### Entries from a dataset
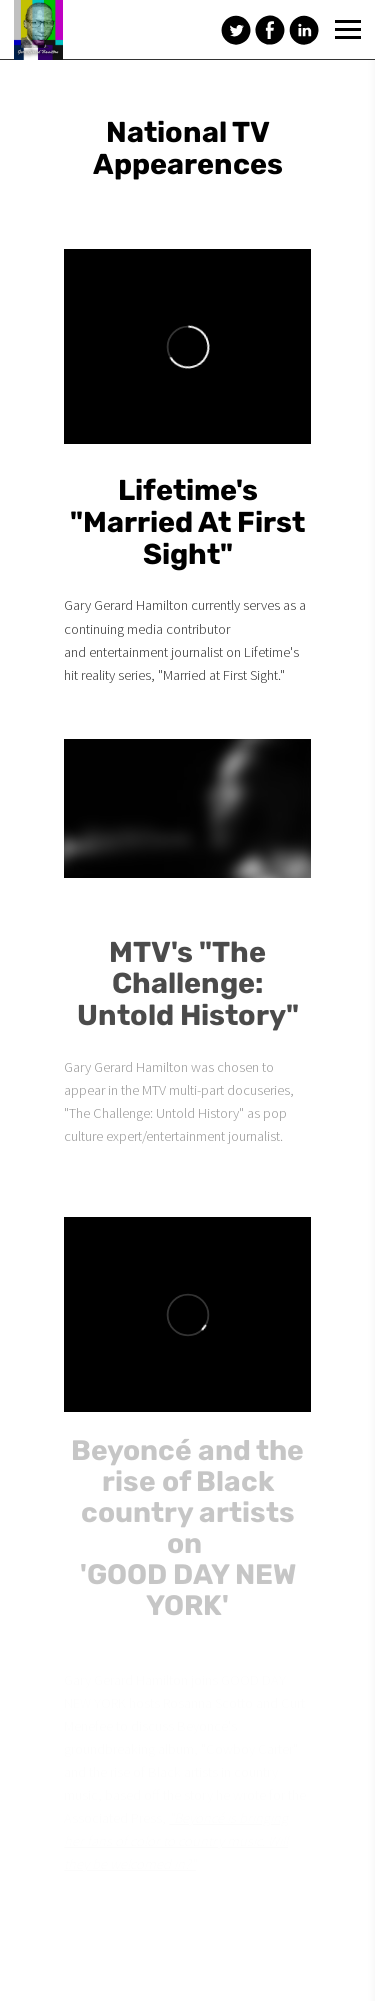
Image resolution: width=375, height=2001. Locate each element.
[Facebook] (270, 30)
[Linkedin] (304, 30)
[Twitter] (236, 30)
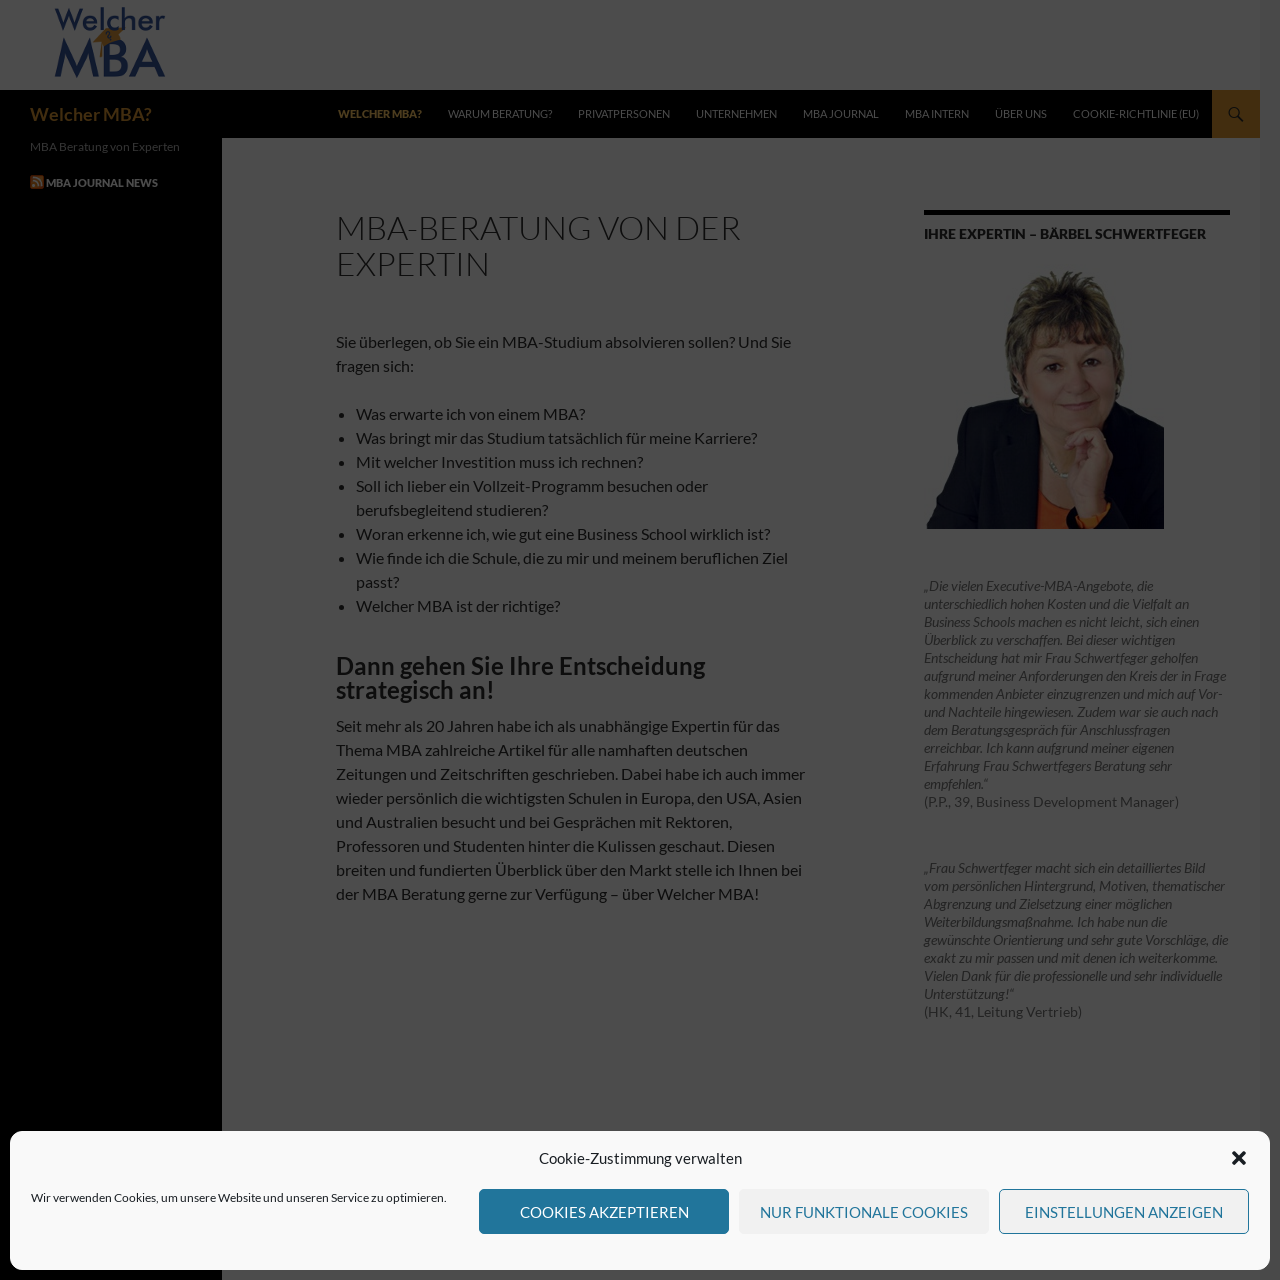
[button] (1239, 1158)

--

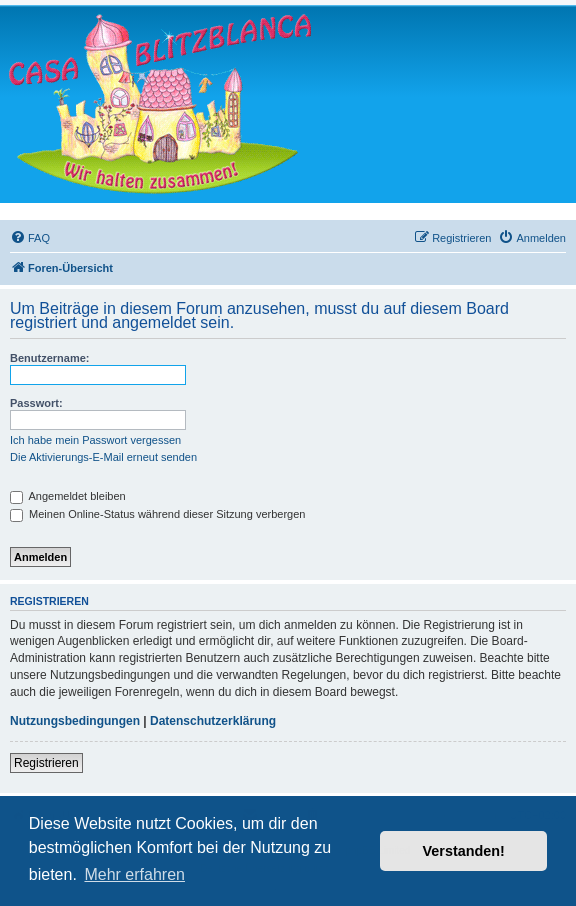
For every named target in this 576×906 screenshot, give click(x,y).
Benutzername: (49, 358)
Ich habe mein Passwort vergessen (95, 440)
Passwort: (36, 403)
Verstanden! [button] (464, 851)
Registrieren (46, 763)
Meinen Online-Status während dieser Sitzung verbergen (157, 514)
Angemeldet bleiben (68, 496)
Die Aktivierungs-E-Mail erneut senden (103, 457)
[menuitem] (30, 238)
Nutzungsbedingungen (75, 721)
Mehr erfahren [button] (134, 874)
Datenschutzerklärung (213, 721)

### JOB
Filter the records above down to the lines containing the word "Passwort", and copy each of those lines.

### REPLY
Ich habe mein Passwort vergessen (95, 440)
Passwort: (36, 403)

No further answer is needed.